Eventually I realised that actually what I wanted to be able to do was control events around me so that I could avoid negative feelings. Difficult. Difficult and counter-productive, not to mention a long way removed from reality. So I decided to start over and see whether I could get to a position that was more viable and connected with reality. The preface to Charlotte Joko Beck’s “Nothing Special: Living Zen” helpfully provided the following:
“Living Zen is nothing special: life as it is. Zen is life itself, nothing added. … When we seek … the fulfillment of our fantasies, we separate from the earth and sky, from our loved ones, from our aching backs and hearts, from the very soles of our feet. Such fantasies insulate us for a time; yet in ten thousand ways reality intrudes, and our lives become anxious scurrying, quiet desperation, confusing melodrama. Distracted and obsessed, striving for something special, we seek another place and time: not here, not now, not this…
“Living Zen means reversing our flight from nothingness, opening to the emptiness of here and now. Slowly, painfully, we reconcile to life. The heart sinks; hope dies. “Things are always just as they are”, observes Joko. This empty tautology is no counsel of despair, however, but an invitation to joy. … Abandoning magical thought, awakening to the magic of this moment, we realise in dynamic emptiness the grace of nothing special … living Zen.”
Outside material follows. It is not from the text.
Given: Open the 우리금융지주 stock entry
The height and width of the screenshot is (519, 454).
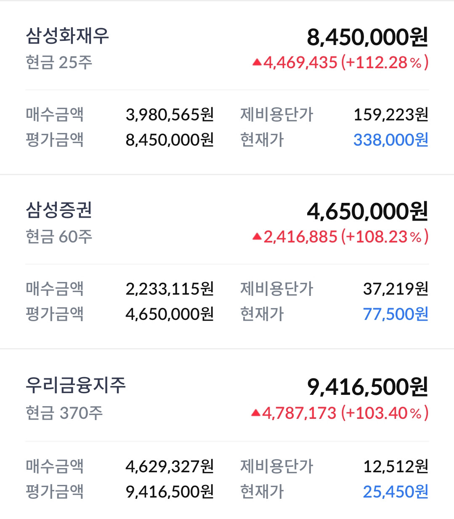Looking at the screenshot, I should click(x=76, y=385).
Steve Smith, Claremont, California, February 1993
Starting from the position that things are as they are is actually a better springboard than living in a castle in your head. Nobody is saying you shouldn’t think positive; nor is anyone suggesting you should catastrophise. But whatever you do, start by letting reality in. You’re going to have to let it in sooner or later, so why waste time, effort and feelings staving off the moment? I believe that seeing things as they are is better for you than insisting on believing them to be as you would like them to be. Sometimes reality is too harsh and too difficult to be let in all at once, but the door has to be ajar so that it can come in when you’re ready.